Thursday, September 04, 2008

Price to Rent Ratio

by Calculated Risk on 9/04/2008 11:36:00 AM

Peter Viles at the LA Times (L.A. Land blog) has some excerpts from a Credit Suisse report projecting that house prices might bottom in late 2009. See: Credit Suisse: Home price declines likely until late '09

The report, using two separate methods of predicting home price trends, says both methods "point to home prices moving back in line with past historical 'equilibrium' levels in 12 to 18 months..." The report notes that housing prices could "overshoot" their equilibrium levels, and fall for even longer than 12 to 18 months, in which case, "'cheap' housing is still about two years away."
I think price to rent ratios are helpful, but have flaws. I wouldn't use median house prices because the mix of homes impacts the median price.

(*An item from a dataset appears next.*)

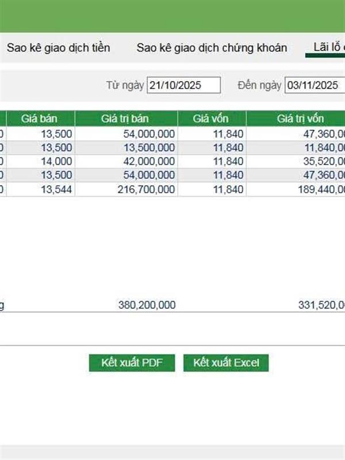The image size is (345, 460).
Task: Click the Đến ngày date field
Action: (x=314, y=85)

Also the Credit Suisse projection of prices declining for another 12 to 18 months is based on prices continuing to fall at the current rate. Historically, during a housing bust, price fall slowly at first, then decline more rapidly for a couple of years, and then slowly for several more years until the eventual bottom. Right now we are in the rapid price decline phase. So I'm still expecting prices to fall for some time (although I expect price declines to start to slow), with a price bottom in the 2010 to 2012 period in the bubble areas, and perhaps sooner in other areas (less bubbly areas and certain low end areas).

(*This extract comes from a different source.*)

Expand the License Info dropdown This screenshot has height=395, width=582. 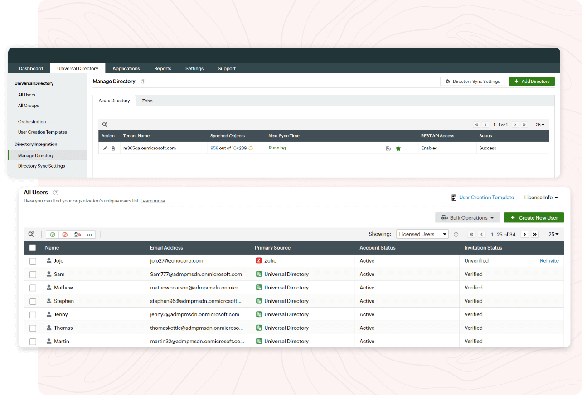point(541,198)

One thing is pretty certain - as long as inventory levels are elevated, prices will continue to decline. And right now the inventory of existing homes (especially distressed properties) is at an all time high.

On price to rent ratios, back in October 2004, Fed economist John Krainer and researcher Chishen Wei wrote a Fed letter: House Prices and Fundamental Value.

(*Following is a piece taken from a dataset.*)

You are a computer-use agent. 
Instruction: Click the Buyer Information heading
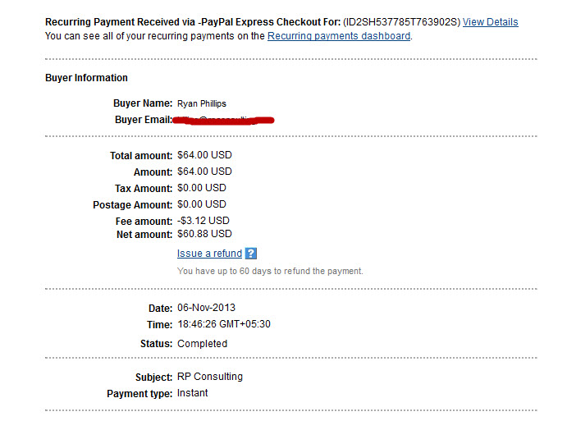click(x=86, y=78)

Kainer and Wei presented a price-to-rent ratio using the OFHEO house price index and the Owners' Equivalent Rent (OER) from the BLS.

I've posted on this before, and here is an update to their graph through Q2 2008:

Price-to-Rent Ratio Click on image for larger graph in new window.

This graph shows the price to rent ratio (Dec 1982 = 1.0) for both the OFHEO House Price Index and the Case-Shiller National Home Price Index. For rents, the national Owners' Equivalent Rent from the BLS is used.

The Fed letter used the OFHEO index (Blue), but this index includes refinances and has other problems. The OFHEO index shows that prices have barely fallen from the recent peak, and therefore the price-to-rent ratio has barely declined.

Data is available quarterly for the Case-Shiller National Index starting in 1987. For this graph, the price-to-rent ratio for Case-Shiller in Q1 1987 was set to the OFHEO price-to-rent for Q1 1987.

Looking at the price-to-rent ratio based on the Case-Shiller index, the adjustment in the price-to-rent ratio is probably 60% complete as of Q2 2008 on a national basis. This ratio will probably continue to decline with some combination of falling prices, and perhaps, rising rents. And, as Credit Suisse analysts noted, the ratio may overshoot too.

Price-to-Rent Ratio Cities The second graph shows the price-to-rent ratio for three cities: Los Angeles, Miami, and New York. On this monthly graph, January 1987 = 1.0. The OER from the BLS for each individual city is used.

Some combination of falling prices, and perhaps rising rents, will probably push the ratio back towards 1.0. By this measure of housing fundamentals, it appears that Miami has corrected about 75% of the way to the eventual bottom, Los Angeles about 60%, and New York about 40%.

Some people are seeing the start of a price bottom in Florida, from Bloomberg: Florida Real Estate Bottom Signaled by Sale of Distressed Condo
Sales of distressed Miami properties have begun, signaling a bottom for south Florida's real estate market and the end of waiting for vulture funds armed with about $30 billion to spend.
...
``There's a purging going on,'' [Jack McCabe, McCabe Research & Consulting LLC] said. ``It's my belief that the vulture buyers would form the bottom of the real estate market, and we're almost there. That bottom may last for three years as foreclosure sales go on.''
The price-to-rent ratio would suggest that parts of Florida are indeed "almost there". But with the high level of inventory, prices will probably decline further, and the bottom in real terms is probably still a few years away.

Price-to-rent ratios are useful, but somewhat flawed. They give a general idea about house prices, but there are other important factors (like inventory levels, price to income and credit issues). We are getting closer on prices, but I think we still have a ways to go.